▶ _ASSIGNMENT_: From the listing below, output only the lines starting at the line that has "ИГРОТЕКА (333, 15)" and ending at the line that has "РЕГИСТРАЦИЯ (625, 15)", exactly as they appear, ends included.

▶ _PROVIDED RECORDS_:
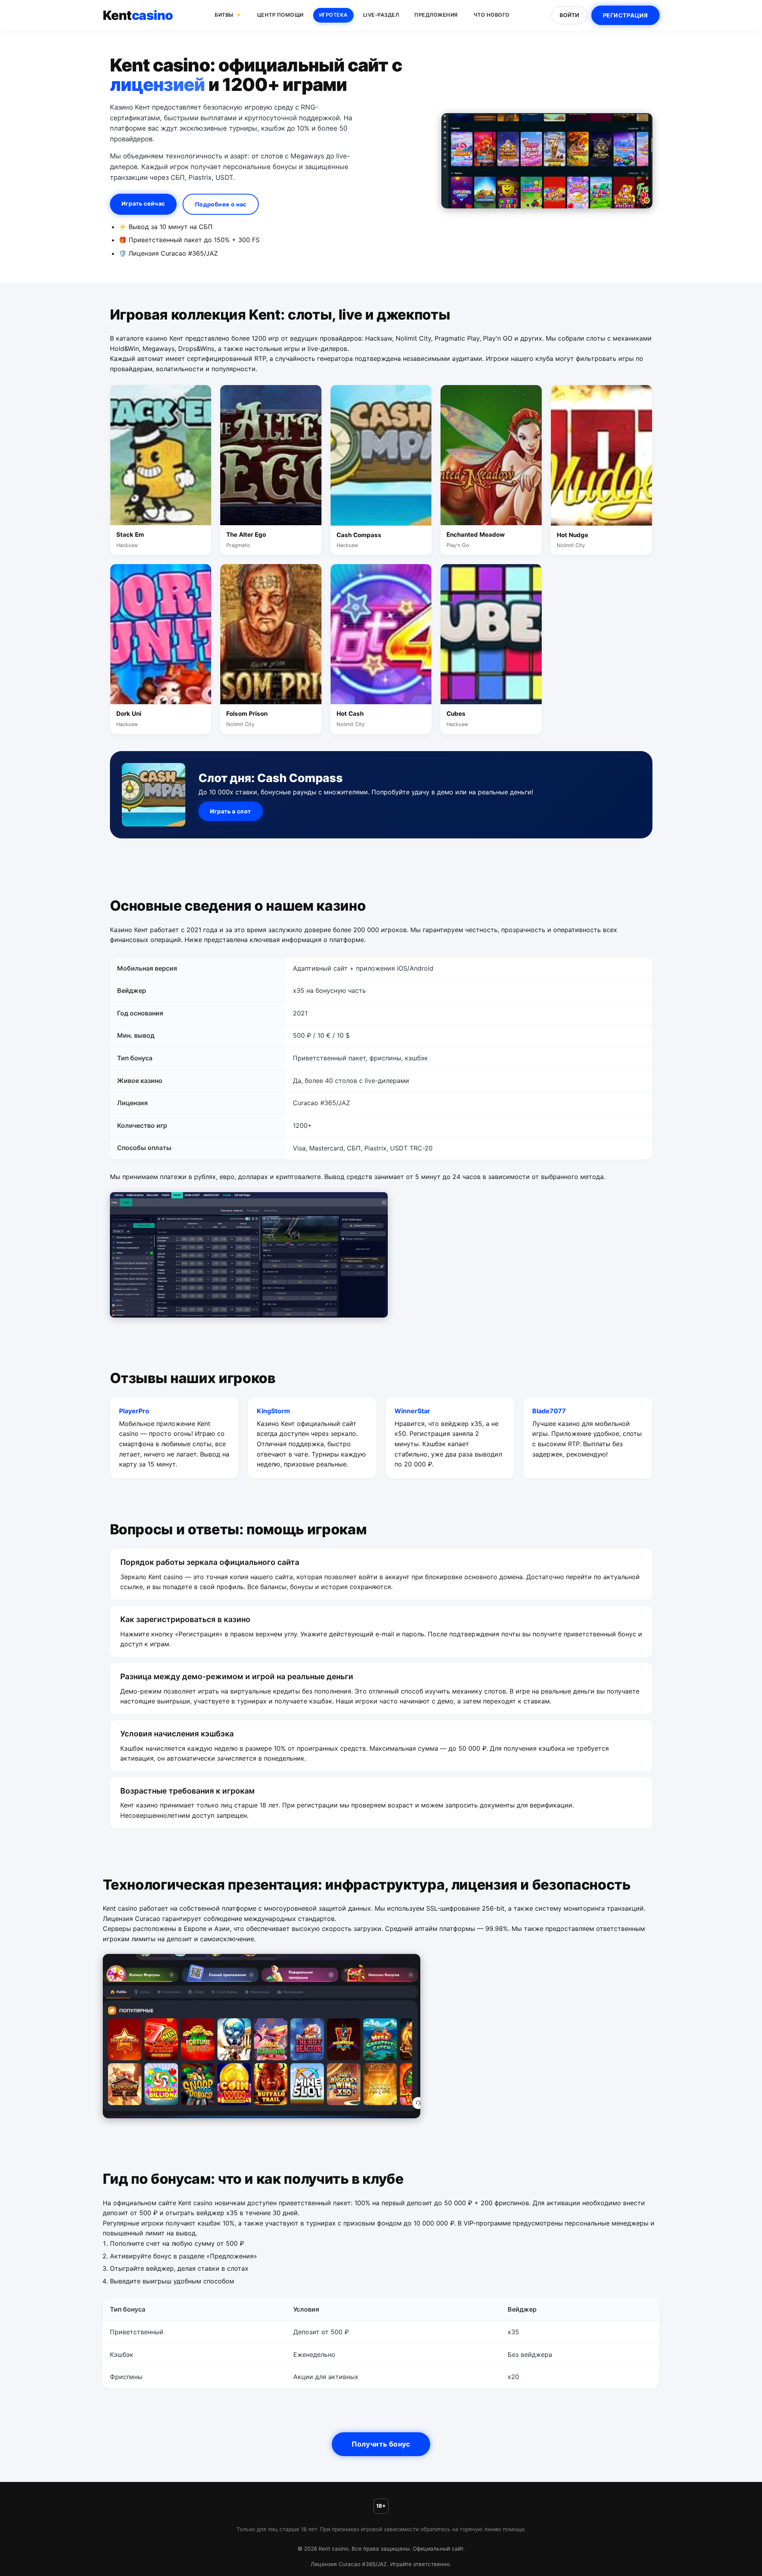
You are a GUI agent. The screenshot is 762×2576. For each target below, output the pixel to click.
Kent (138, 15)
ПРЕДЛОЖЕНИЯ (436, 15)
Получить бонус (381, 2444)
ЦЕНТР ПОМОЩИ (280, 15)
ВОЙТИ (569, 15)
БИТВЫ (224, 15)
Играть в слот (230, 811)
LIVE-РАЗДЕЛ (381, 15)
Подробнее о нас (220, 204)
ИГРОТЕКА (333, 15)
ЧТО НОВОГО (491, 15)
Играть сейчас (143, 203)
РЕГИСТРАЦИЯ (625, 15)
...
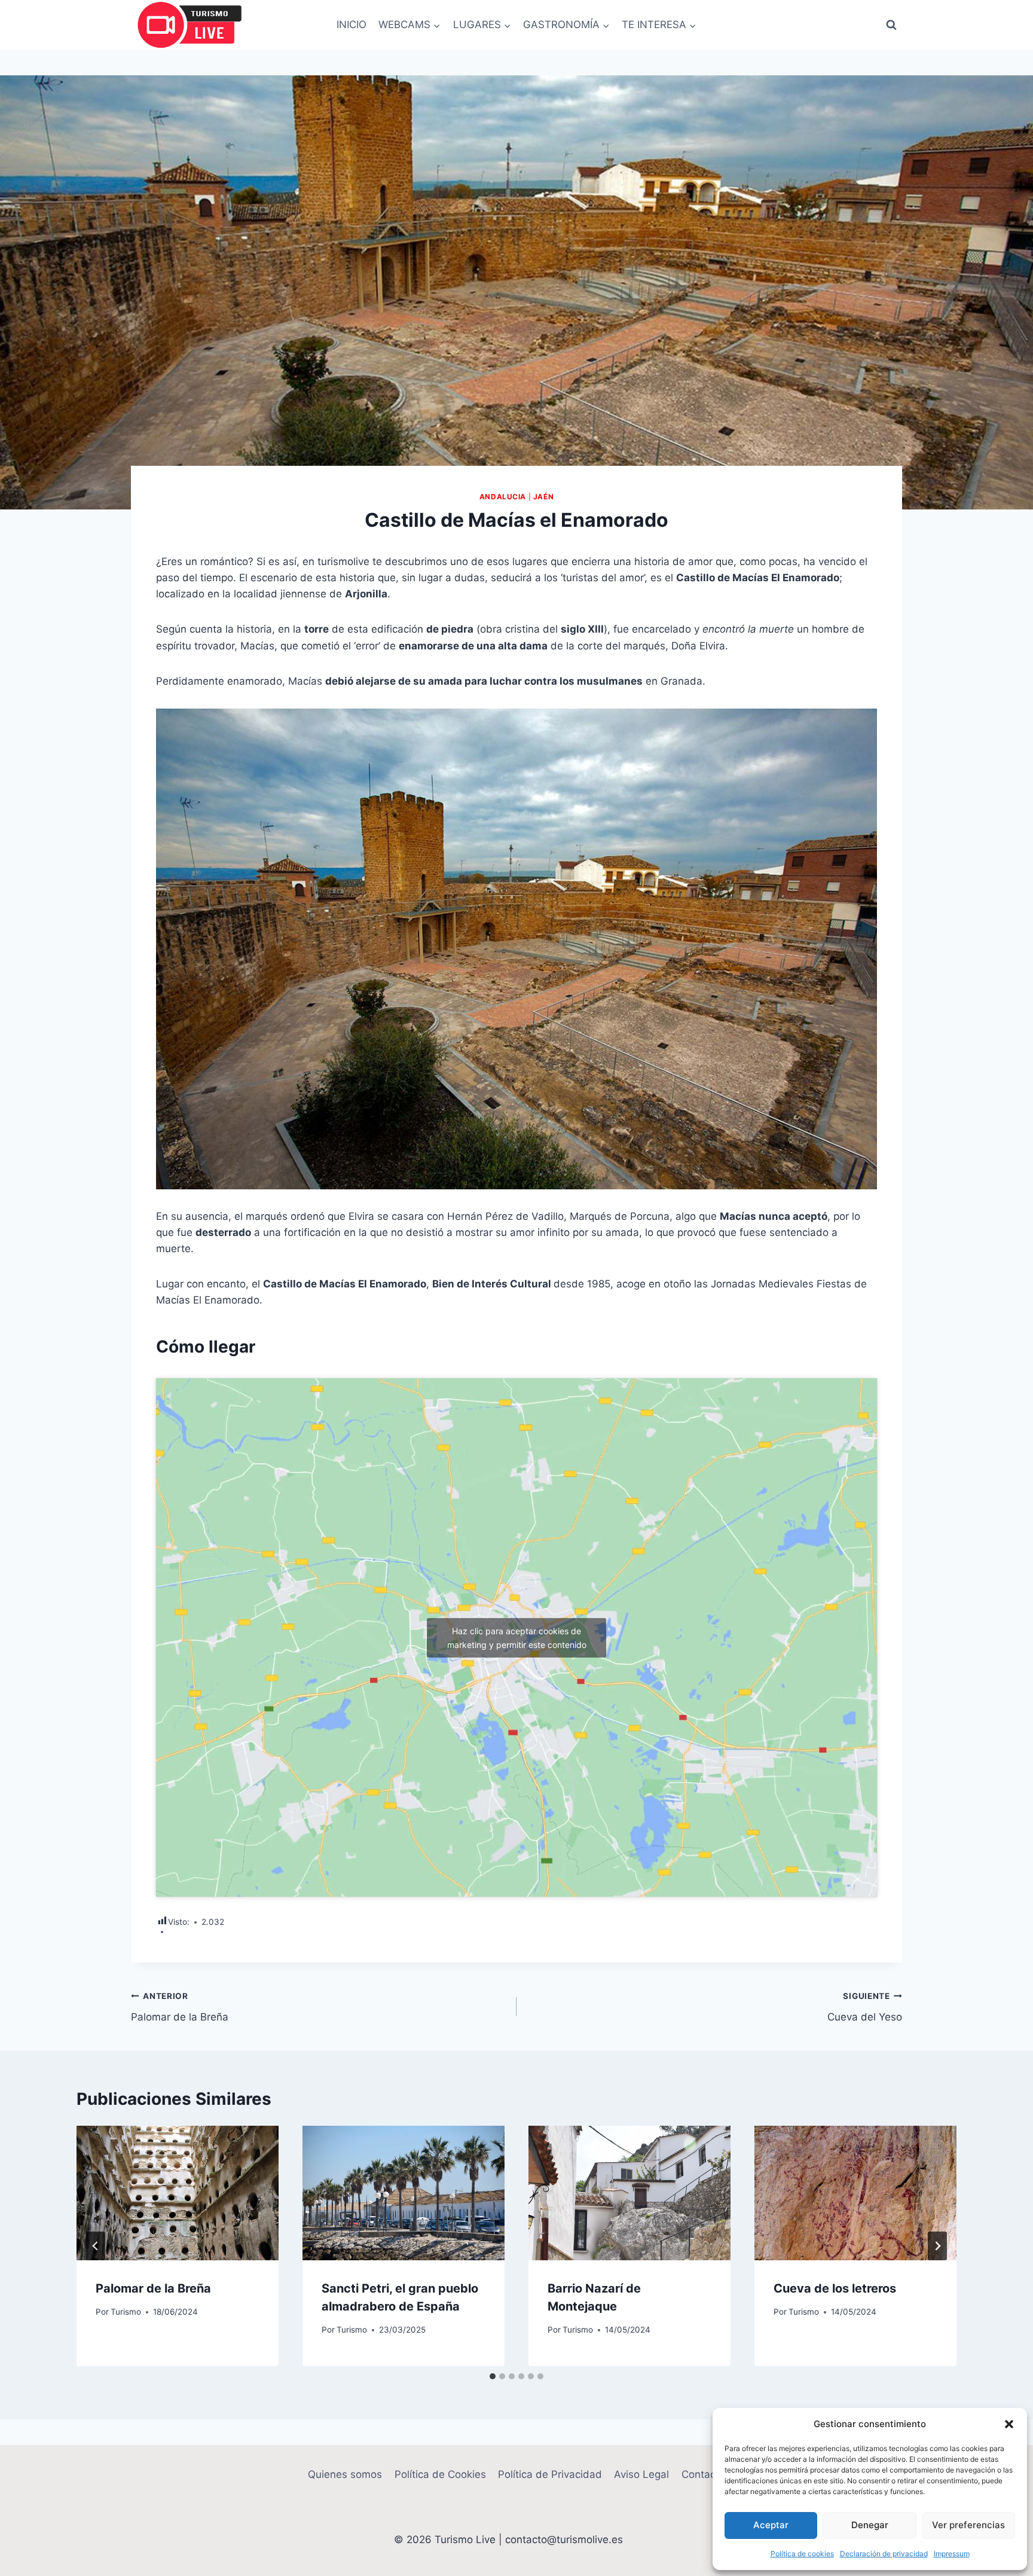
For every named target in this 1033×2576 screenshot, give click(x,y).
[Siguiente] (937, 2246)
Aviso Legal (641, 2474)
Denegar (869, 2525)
--
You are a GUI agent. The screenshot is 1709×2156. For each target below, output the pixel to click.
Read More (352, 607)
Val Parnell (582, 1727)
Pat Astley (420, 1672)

▶ _EXERCISE SOLUTION_:
ИГРОТЕКА (333, 15)
ЧТО НОВОГО (491, 15)
Играть сейчас (143, 203)
РЕГИСТРАЦИЯ (625, 15)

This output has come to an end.